The Lang(xmlNodePtr xmlNode) constructor first sets the State attributes to their default values and then uses the passed in XML object to decode the attributes from the type file along with start and end TypeIdPairs.
The IsStart(std::string line, int pos, TypeIdPair testType, std::string escape) method compares the start sequence for the state transition against the characters in the current line at the specified position. If the start sequence matches it then loops through the list of allowed start type name and state ids to see if any of them match the passed in pair. If useEscapeChar is true it then tests to see how many times the passed in escape character appears before the start sequence. If the start sequence matches, a type name and state id pair is found and there is an even number of escape characters before the start sequence or useEscapeChar is false the method returns true, otherwise it returns false.
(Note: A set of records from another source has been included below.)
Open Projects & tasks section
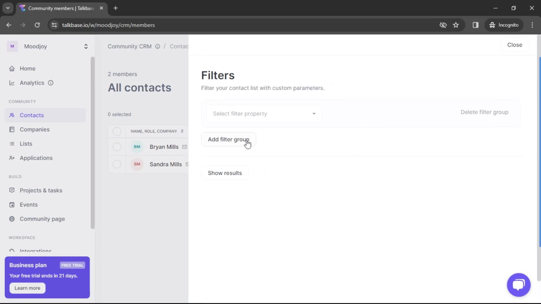click(x=41, y=190)
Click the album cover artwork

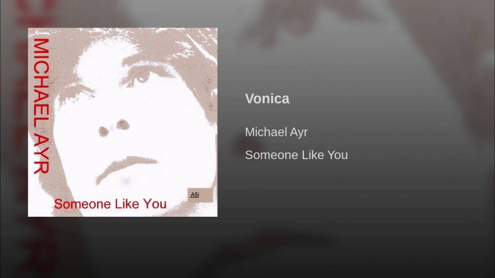[x=122, y=122]
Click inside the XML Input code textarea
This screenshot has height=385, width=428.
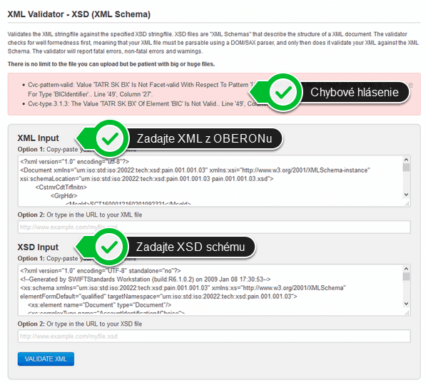(x=207, y=181)
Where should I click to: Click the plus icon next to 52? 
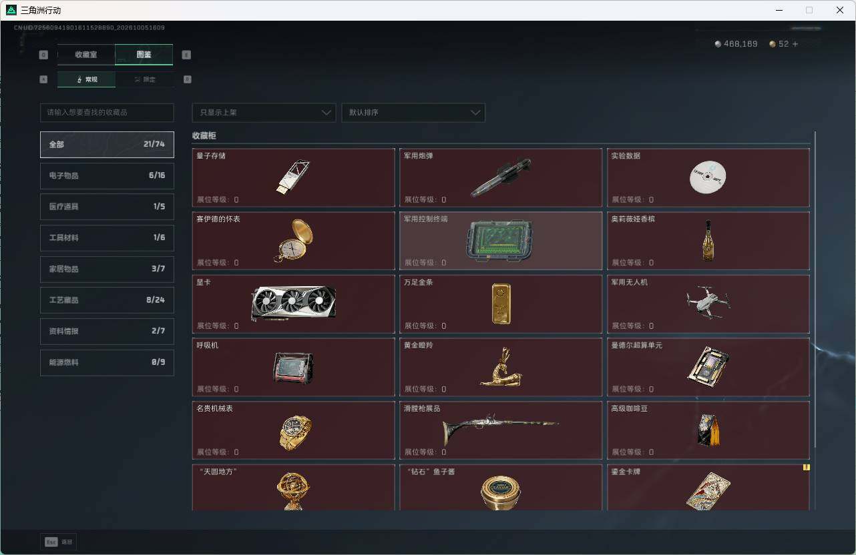pyautogui.click(x=795, y=44)
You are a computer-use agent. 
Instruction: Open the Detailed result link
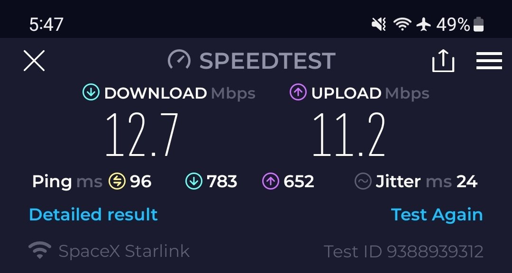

The IsEnd(std::string line, int pos, TypeIdPair testType, std::string escape) method compares the end sequence for the language transition against the characters in the current line at the specified position. If useEscapeChar is true it then tests to see how many times the passed in escape character appears before the start sequence. If the end sequence matches and there is an even number of escape characters before the end sequence or useEscapeChar is false the method returns true, otherwise it returns false.
The PrintStart(std::stringstream& lineStream, std::string line, int pos) method prints the start sequence of a state. If the state is includeStartWord or includeStart a span is started and then the start sequence is printed to lineStream. If the state is excludeStart and not marked to end after a word then the span is started after the start sequence is printed. If the state is includeStartWord then it tries to find a valid state word and closes the span. If the state is marked to end after a word then it tries to find a word from line and prints it before closing the span. The length of the start sequence and any words printed is returned.
The PrintEnd(std::stringstream& lineStream) method prints the end sequence of a state. If the state is includeStartWord a span is started and then the end sequence is printed to lineStream. If the state is not NoColour a closing span is then printed. The length of the end sequence is returned.
The PrintRestart(std::stringstream& lineStream) method is called when a state is re-opened after being temporarily halted to display something else. It prints the opening span to lineStream unless the state is includeStartWord or NoColour.
The PrintRestart(std::stringstream& lineStream) method is called when a state needs to be temporarily halted to display something else. It prints a closing span to lineStream unless the state is includeStartWord or NoColour.
The FindStateWord(std::string line, int pos) method loops through the lists of words defined on the state. If a word in the list matches what is at the current line position and isn’t a part of a larger word it returns the word. If the special “~word” sequence is found in the list it uses the regular expression to find the word starting at the current position in the line and returns it.